(Stored items)
+ + + + + + +

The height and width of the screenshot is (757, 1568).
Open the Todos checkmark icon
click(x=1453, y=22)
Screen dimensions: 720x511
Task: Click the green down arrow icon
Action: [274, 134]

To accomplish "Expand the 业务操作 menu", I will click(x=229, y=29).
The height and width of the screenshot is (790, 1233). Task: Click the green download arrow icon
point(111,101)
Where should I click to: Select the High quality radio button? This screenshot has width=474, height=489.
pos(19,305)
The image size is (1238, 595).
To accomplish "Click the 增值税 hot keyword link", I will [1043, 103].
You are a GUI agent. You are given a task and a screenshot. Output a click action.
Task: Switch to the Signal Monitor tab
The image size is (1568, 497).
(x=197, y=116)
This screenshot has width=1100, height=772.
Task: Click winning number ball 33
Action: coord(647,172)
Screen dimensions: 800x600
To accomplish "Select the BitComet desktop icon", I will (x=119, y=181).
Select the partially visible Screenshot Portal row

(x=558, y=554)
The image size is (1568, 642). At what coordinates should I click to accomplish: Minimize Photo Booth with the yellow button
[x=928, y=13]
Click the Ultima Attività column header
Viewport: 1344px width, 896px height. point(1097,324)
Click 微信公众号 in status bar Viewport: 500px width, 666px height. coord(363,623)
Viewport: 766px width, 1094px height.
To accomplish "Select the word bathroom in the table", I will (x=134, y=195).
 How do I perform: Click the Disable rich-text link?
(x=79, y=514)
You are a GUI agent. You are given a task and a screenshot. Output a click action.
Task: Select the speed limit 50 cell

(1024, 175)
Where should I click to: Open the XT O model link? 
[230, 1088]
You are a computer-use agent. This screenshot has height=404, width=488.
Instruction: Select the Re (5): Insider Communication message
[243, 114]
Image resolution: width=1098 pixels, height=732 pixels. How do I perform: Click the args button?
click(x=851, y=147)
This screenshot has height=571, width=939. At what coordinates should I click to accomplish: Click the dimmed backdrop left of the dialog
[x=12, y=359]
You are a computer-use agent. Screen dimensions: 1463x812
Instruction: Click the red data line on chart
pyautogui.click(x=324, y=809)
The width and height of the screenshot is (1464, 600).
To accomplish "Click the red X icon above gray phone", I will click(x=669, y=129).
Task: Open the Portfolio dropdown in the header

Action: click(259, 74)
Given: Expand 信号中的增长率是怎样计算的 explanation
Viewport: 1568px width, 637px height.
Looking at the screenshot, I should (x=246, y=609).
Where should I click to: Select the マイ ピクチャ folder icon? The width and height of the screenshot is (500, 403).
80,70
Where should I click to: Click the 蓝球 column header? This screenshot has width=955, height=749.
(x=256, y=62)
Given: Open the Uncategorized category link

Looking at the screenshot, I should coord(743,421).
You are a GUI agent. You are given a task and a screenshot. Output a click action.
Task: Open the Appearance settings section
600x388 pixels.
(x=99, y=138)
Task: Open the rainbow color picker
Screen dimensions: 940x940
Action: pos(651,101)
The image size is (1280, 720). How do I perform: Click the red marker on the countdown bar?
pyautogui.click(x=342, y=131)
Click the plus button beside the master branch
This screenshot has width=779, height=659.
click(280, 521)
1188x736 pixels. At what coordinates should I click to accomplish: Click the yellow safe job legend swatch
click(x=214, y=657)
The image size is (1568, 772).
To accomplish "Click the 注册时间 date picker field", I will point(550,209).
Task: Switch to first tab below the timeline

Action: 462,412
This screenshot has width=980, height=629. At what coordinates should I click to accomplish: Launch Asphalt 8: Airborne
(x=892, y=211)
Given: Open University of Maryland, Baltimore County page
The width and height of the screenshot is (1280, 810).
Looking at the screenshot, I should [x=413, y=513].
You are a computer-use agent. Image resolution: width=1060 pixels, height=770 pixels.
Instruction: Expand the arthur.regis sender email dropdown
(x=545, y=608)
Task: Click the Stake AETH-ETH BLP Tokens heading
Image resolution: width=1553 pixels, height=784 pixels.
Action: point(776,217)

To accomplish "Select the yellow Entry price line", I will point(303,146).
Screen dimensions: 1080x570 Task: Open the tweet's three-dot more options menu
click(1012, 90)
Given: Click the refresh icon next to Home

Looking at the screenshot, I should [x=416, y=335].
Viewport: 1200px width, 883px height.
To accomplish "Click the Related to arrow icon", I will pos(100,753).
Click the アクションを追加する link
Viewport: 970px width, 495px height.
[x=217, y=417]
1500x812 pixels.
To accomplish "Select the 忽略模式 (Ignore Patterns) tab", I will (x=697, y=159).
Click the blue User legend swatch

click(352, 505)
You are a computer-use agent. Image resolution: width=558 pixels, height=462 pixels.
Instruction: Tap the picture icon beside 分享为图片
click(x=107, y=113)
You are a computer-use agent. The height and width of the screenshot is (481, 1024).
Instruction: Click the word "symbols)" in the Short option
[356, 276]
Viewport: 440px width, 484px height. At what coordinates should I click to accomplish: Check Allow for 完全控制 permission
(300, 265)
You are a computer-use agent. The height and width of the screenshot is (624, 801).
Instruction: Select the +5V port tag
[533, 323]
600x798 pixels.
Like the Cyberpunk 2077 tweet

+ + + + + + +

**Task instructions**
Report only the number of lines in the records that include the word "picker".

**Solution for this problem**
2